> [Input records]:
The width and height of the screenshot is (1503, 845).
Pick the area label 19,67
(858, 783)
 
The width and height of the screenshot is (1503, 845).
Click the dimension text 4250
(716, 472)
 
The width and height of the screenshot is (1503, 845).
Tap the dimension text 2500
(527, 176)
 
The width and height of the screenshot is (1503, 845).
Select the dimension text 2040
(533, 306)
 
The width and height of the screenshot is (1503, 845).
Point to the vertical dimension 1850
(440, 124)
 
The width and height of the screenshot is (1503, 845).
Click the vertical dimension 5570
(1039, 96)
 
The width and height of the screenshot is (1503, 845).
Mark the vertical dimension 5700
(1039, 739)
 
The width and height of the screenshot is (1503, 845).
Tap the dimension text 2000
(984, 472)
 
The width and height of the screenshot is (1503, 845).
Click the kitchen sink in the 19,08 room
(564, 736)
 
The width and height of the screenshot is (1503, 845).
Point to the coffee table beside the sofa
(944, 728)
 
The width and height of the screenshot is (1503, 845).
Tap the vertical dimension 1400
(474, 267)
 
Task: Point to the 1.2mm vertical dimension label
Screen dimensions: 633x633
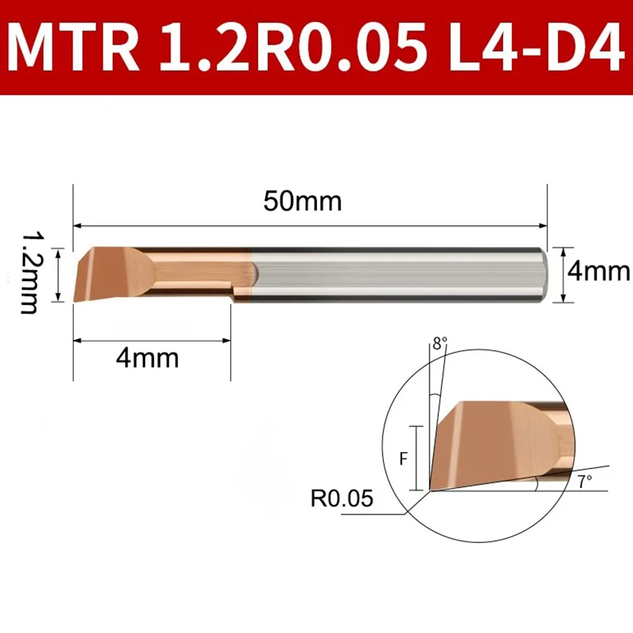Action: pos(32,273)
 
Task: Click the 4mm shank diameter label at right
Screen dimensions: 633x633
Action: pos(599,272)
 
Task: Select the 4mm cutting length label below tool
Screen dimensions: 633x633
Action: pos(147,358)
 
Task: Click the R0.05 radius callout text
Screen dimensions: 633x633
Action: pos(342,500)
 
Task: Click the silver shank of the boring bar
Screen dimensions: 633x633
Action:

> [Exercise directions]: Please rewrite all of the data above, replacing "dimension text" with "dimension label" and changing nothing else. Leave the pictures out of your version.

> [Solution for this problem]:
The width and height of the screenshot is (1503, 845).
Pick the area label 19,67
(858, 783)
 
The width and height of the screenshot is (1503, 845).
Click the dimension label 4250
(716, 472)
 
The width and height of the screenshot is (1503, 845).
Tap the dimension label 2500
(527, 176)
 
The width and height of the screenshot is (1503, 845).
Select the dimension label 2040
(533, 306)
 
The width and height of the screenshot is (1503, 845).
Point to the vertical dimension 1850
(440, 124)
 
The width and height of the screenshot is (1503, 845).
Click the vertical dimension 5570
(1039, 96)
 
The width and height of the screenshot is (1503, 845).
Mark the vertical dimension 5700
(1039, 739)
 
The width and height of the screenshot is (1503, 845).
Tap the dimension label 2000
(984, 472)
 
The width and height of the screenshot is (1503, 845).
Click the kitchen sink in the 19,08 room
(564, 736)
 
The width and height of the screenshot is (1503, 845).
Point to the coffee table beside the sofa
(944, 728)
 
The width and height of the screenshot is (1503, 845).
Tap the vertical dimension 1400
(474, 267)
 
Task: Point to the 1.2mm vertical dimension label
Screen dimensions: 633x633
Action: pos(32,273)
 
Task: Click the 4mm shank diameter label at right
Screen dimensions: 633x633
Action: pos(599,272)
 
Task: Select the 4mm cutting length label below tool
Screen dimensions: 633x633
Action: pos(147,358)
 
Task: Click the R0.05 radius callout text
Screen dimensions: 633x633
Action: pos(342,500)
 
Task: Click the silver shank of the boring bar
Screen dimensions: 633x633
Action:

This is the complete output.